CMU Sphinx and the Google Summer of Code

By Community Team

18% of all Google Summer of Code projects were SourceForge projects. One of those projects was the CMU Sphinx project. I asked them about their experience with the GSoC, and what their students were working on this year.

Rich: Give us a brief overview of your project. (Yes, I know, I’ve interviewed you guys before, but some of our readers might not have caught that.)

Evandro: CMU Sphinx is a speech recognition project. It provides all the components needed to build a speech recognition system, with a license that allows for commercial use. The project started as a research project at Carnegie Mellon University. It became an open source project around the year 2000, always hosted by SourceForge.net.

Rich: What were your student(s) working on for this year’s GSoC?

Evandro: CMU Sphinx had several students during this year’s GSoC. The successful projects dealt with pronunciation evaluation, grapheme to phoneme conversion, and enlarging in-domain data automatically.

Pronunciation evaluation answers the question about how good a person’t pronunciation is, compared to the language’s standard. It is useful, for example, in automating language learning or assessing reading skills. Grapheme to phoneme conversion is the task where we find how a word is pronounced from the word’s spelling, i.e. what is the sequence of phonemes that gets pronounced when a native speaker utters that word? Enlarging in-domain data automatically is useful when building a language model. A language model is the knowledge base used by a speech recognition that assigns a probability to any possible sequences of words in a language.

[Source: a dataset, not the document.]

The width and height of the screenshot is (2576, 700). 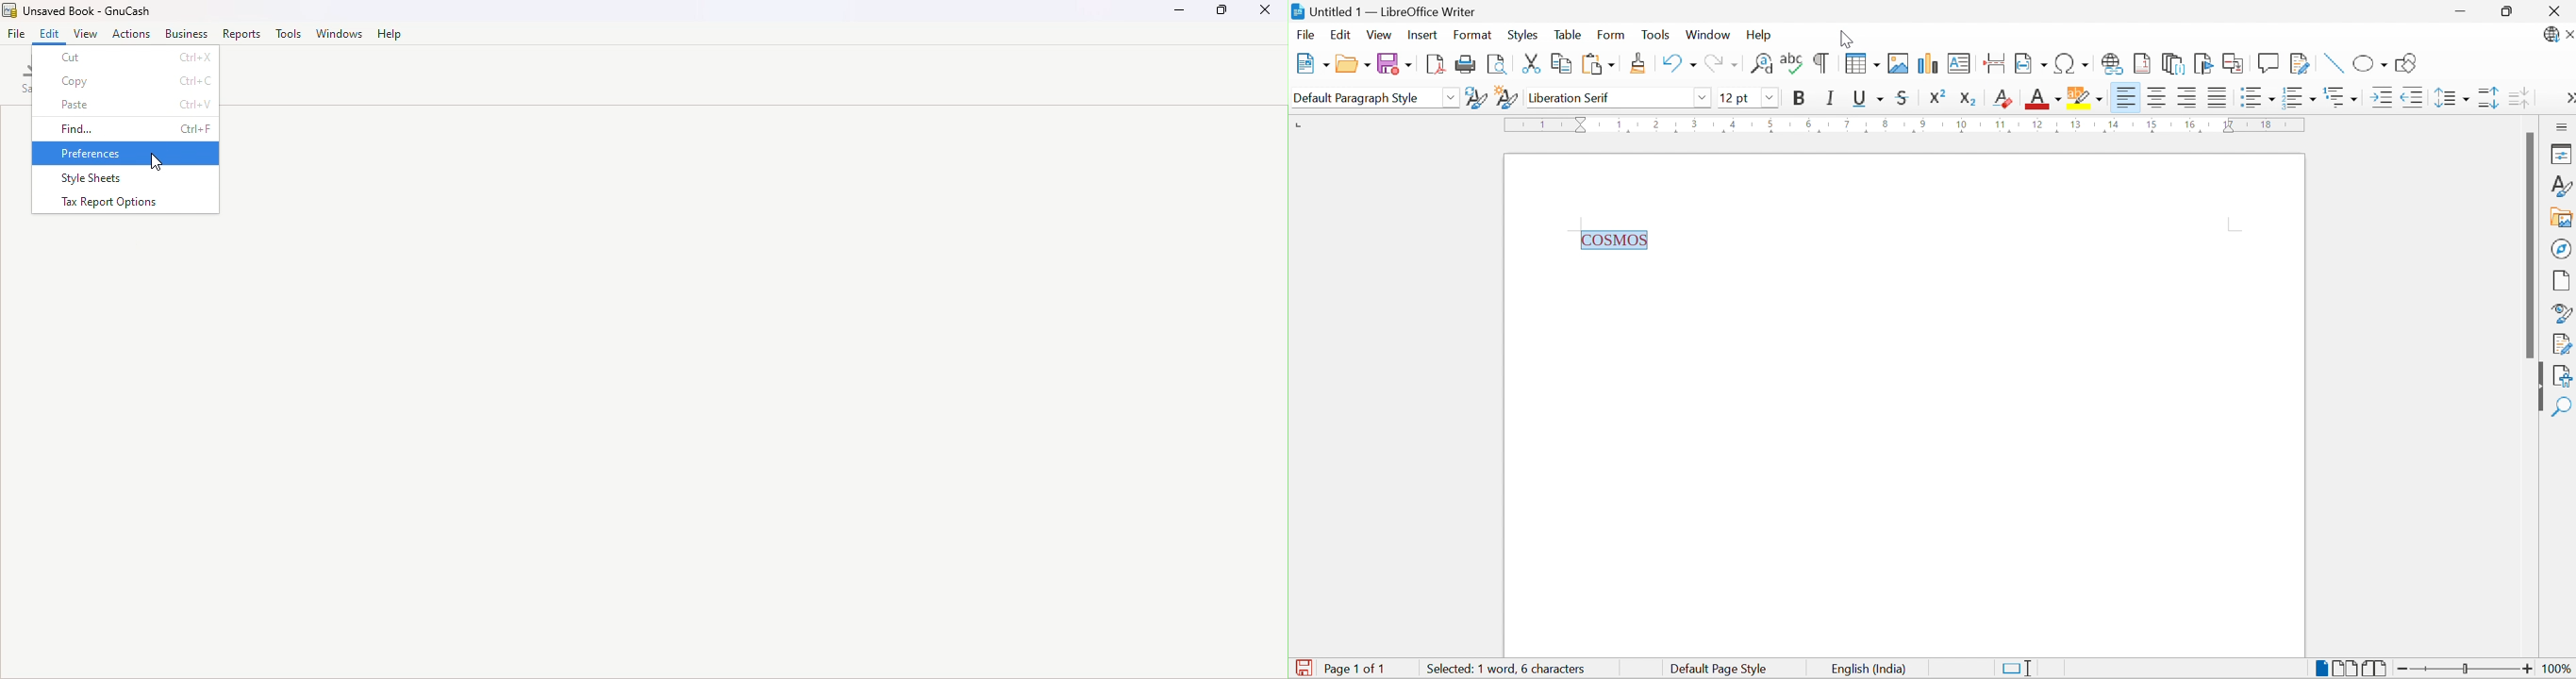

Rich: What did you learn from the process? What would you do differently next year?

Evandro: For the students, it is a fantastic learning opportunity. They interact directly with people who have been working in the area for years, in some cases who’ve had the experience of creating successful companies etc. I would not be surprised if the students ended up the Summer being hired by their mentors’ companies.

On the other hand, working from a distance inherently has some major difficulties, and the communication channels have to be well used. If you imagine, for comparison’s sake, a situation where the student would be working directly with the mentor, in the same office. A lot more could be accomplished, just because the interaction would be much easier.

Interaction by e-mail/IM ends up being somewhat impersonal. Ideally, a face-to-face meeting would be great, but this is quite impractical. The next best thing is periodic video conference calls, using Google Plus Hangouts or Skype. Hearing the other person and seeing their face really does wonders for the interaction.

Rich: What advice can you give to other projects considering GSoC for next year?

Evandro: GSoC is great for the project, as it gets new people involved. Mentoring students brings a lot of satisfaction, but also demands time and effort. Having a good plan, so the students don’t spend too much time “learning the ropes” but can get productive work done as quickly as possible makes everyone happy.